[Records of locating words and elements]
— Start —

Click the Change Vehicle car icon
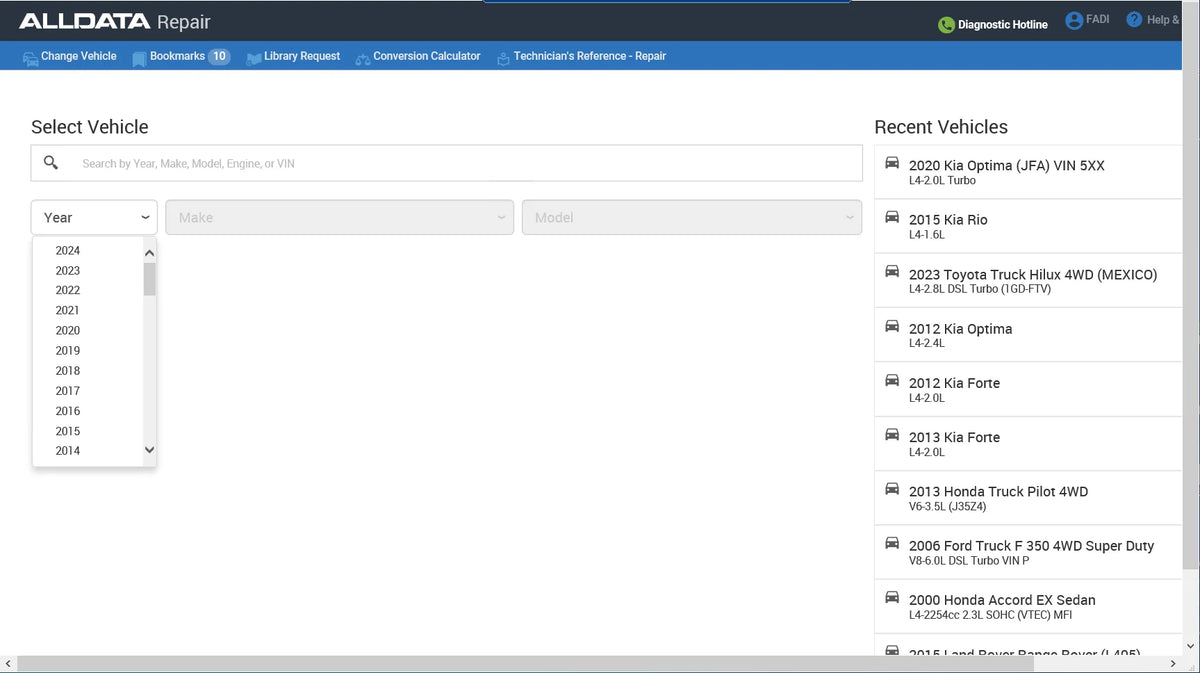 (31, 58)
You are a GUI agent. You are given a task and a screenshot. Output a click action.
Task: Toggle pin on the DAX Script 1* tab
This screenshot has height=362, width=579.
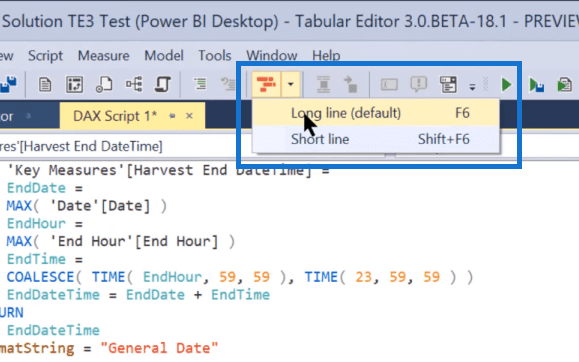[172, 116]
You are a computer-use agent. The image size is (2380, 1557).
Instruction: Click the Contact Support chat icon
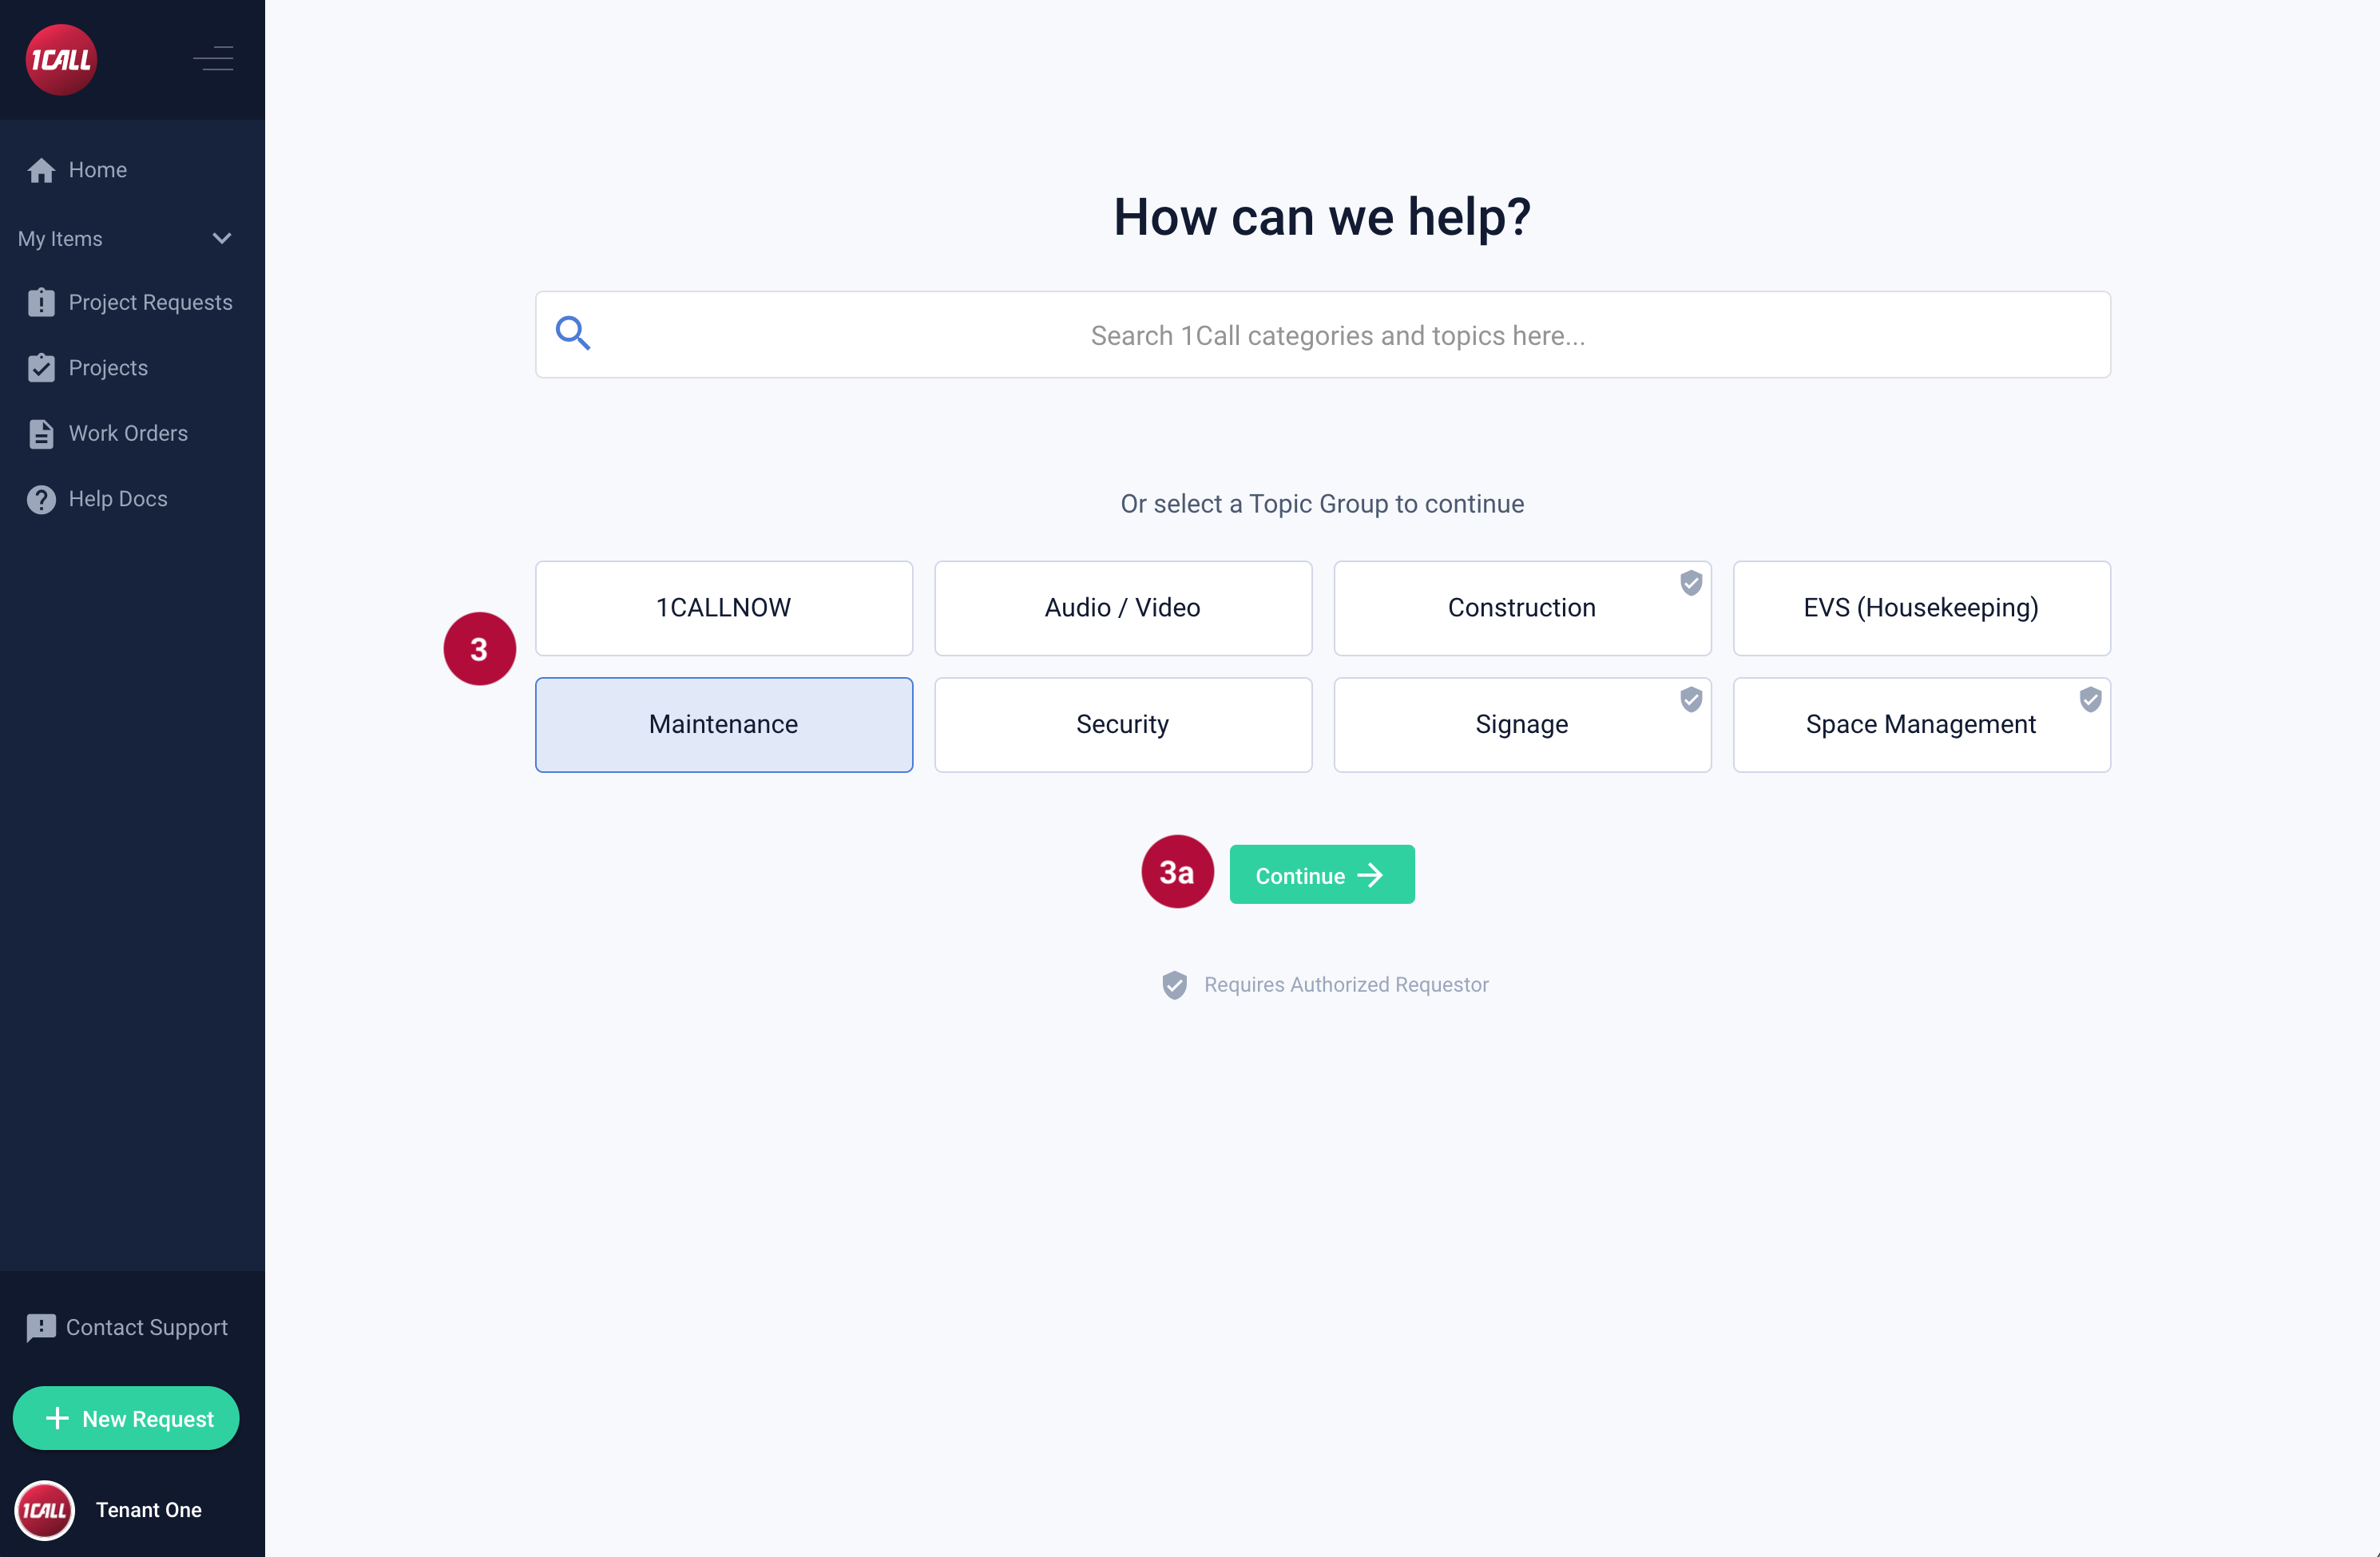click(40, 1328)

— End —

- _Given task_:
Render all the lines of the records above as a numbered list, skipping blank lines and omitting the pictures.

- _Solution for this task_:
1. Click the Change Vehicle car icon
2.  (31, 58)
3. You are a GUI agent. You are given a task and a screenshot. Output a click action.
4. Task: Toggle pin on the DAX Script 1* tab
5. This screenshot has height=362, width=579.
6. [172, 116]
7. You are a computer-use agent. The image size is (2380, 1557).
8. Instruction: Click the Contact Support chat icon
9. click(40, 1328)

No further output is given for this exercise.